If you can, I'd wait for the market to sort this out. If the problem is real you'll see upgraded products, soon. Look at the SMC webside for software upgrades for your router.

Reply to
Al Dykes

I don't know where it maxes out but a Linksys WRT54G has no trouble handing

10+ Mb/sec.
Reply to
J. Clarke

True, I realize this is pioneer territory. I'm sure these problems are real. I have the latest firmware. The issue is partly that few people have more than 1.5/128 DSL. OK maybe they have 4.0/384 comcast cable. Since this SMC caps out at 4 or 5 megabits, they won't notice the problem.

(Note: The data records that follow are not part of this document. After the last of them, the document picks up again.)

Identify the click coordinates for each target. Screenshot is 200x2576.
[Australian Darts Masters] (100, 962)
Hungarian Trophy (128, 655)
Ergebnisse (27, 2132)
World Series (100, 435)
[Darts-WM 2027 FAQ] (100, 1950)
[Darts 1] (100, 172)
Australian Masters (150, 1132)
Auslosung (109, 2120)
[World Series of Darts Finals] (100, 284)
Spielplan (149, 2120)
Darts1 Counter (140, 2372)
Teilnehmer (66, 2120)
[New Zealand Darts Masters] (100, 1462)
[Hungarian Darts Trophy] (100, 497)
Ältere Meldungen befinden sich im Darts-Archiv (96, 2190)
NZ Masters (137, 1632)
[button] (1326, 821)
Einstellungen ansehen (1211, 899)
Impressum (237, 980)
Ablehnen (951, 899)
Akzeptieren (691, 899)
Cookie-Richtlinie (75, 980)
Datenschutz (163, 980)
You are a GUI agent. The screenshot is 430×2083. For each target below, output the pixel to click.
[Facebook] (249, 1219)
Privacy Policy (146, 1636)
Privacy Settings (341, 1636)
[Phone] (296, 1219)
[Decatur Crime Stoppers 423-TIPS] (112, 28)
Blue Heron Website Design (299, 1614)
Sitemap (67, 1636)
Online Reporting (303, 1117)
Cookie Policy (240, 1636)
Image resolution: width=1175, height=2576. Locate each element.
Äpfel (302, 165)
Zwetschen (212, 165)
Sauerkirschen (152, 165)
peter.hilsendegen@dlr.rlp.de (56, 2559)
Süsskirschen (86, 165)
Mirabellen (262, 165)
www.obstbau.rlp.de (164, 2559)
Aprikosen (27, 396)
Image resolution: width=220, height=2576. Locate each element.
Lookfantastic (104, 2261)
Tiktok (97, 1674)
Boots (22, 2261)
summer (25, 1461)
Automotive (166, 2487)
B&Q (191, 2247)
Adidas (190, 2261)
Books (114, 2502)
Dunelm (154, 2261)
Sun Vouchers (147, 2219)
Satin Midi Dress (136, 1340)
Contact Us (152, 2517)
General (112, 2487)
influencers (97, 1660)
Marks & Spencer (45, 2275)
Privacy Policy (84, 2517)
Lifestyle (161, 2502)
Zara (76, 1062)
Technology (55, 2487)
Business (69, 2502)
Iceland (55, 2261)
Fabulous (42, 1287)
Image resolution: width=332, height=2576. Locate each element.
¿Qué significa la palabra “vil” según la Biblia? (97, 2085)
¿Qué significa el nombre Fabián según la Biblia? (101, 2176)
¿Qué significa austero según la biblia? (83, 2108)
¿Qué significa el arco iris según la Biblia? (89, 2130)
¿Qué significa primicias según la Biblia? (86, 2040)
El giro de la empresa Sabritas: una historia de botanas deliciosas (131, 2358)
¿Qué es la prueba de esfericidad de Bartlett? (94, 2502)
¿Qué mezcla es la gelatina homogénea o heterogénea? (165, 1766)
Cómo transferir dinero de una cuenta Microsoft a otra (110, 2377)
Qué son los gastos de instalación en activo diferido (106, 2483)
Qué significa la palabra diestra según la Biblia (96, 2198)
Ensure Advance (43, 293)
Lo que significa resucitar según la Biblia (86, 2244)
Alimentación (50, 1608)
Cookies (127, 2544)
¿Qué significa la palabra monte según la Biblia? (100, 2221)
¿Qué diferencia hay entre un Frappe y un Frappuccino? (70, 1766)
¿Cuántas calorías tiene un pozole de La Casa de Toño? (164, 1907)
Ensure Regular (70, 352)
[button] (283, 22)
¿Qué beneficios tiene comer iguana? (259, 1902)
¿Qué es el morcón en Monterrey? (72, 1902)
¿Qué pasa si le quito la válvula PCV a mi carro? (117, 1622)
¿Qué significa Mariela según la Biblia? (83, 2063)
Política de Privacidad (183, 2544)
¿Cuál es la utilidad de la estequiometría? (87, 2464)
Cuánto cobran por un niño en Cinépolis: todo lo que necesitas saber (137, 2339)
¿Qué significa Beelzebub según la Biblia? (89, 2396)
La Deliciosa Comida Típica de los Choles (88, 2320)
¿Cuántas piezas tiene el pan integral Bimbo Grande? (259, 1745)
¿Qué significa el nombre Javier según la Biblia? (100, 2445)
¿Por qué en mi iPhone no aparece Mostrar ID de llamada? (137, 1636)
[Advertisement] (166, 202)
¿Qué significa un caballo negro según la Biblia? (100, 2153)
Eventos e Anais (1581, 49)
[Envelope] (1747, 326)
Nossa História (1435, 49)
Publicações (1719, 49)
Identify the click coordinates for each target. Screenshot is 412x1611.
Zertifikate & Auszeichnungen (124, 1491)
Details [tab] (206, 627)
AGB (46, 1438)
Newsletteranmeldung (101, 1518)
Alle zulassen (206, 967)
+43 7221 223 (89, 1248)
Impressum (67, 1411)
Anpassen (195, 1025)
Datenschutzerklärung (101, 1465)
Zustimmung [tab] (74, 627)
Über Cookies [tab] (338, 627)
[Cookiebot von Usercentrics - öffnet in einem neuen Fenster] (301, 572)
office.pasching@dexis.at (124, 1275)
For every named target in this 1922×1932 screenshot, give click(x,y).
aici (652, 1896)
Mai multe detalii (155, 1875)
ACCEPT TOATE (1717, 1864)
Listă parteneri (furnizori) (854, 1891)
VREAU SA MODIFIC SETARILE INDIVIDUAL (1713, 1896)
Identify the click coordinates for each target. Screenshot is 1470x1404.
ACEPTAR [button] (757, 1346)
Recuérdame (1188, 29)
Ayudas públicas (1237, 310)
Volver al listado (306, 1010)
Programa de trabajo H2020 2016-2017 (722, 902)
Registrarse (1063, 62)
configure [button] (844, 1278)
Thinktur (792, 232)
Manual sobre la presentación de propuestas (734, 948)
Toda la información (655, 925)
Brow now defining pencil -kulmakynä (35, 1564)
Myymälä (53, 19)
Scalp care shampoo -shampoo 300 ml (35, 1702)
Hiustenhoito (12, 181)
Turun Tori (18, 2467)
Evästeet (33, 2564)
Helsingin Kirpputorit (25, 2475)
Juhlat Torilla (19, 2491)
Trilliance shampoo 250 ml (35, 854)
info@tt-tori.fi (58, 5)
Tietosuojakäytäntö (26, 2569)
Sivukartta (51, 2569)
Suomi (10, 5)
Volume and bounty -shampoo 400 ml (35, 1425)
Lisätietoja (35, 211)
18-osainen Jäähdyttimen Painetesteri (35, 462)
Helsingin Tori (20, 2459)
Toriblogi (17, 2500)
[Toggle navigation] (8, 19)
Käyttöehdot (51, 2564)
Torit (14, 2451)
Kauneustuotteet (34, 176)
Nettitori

A $50 consumer NAT router may not solve the problem. Maybe a $150 MiMo router will. Maybe 802.11n will. I'm not sure when we'll see consumer combo NAT routers offer wire-speed as a feature...

If I don't want to wait (the pioneers didn't stop at the Mississippi and wait for the indians to go away) there are certainly commercial routers with NAT capability out there. (Probably these dont' bundle in

802.11 though, I may have to hang that off the side.) But which one? Any other pioneers out there in Scandanavia or Korea where they offer manly internet connections can tell me what you use?
Reply to
steve.follmer

- I hope there will dawn a day where we all have the "problem" of 10,

20 or 100mbit fiber to the home for a reasonable price.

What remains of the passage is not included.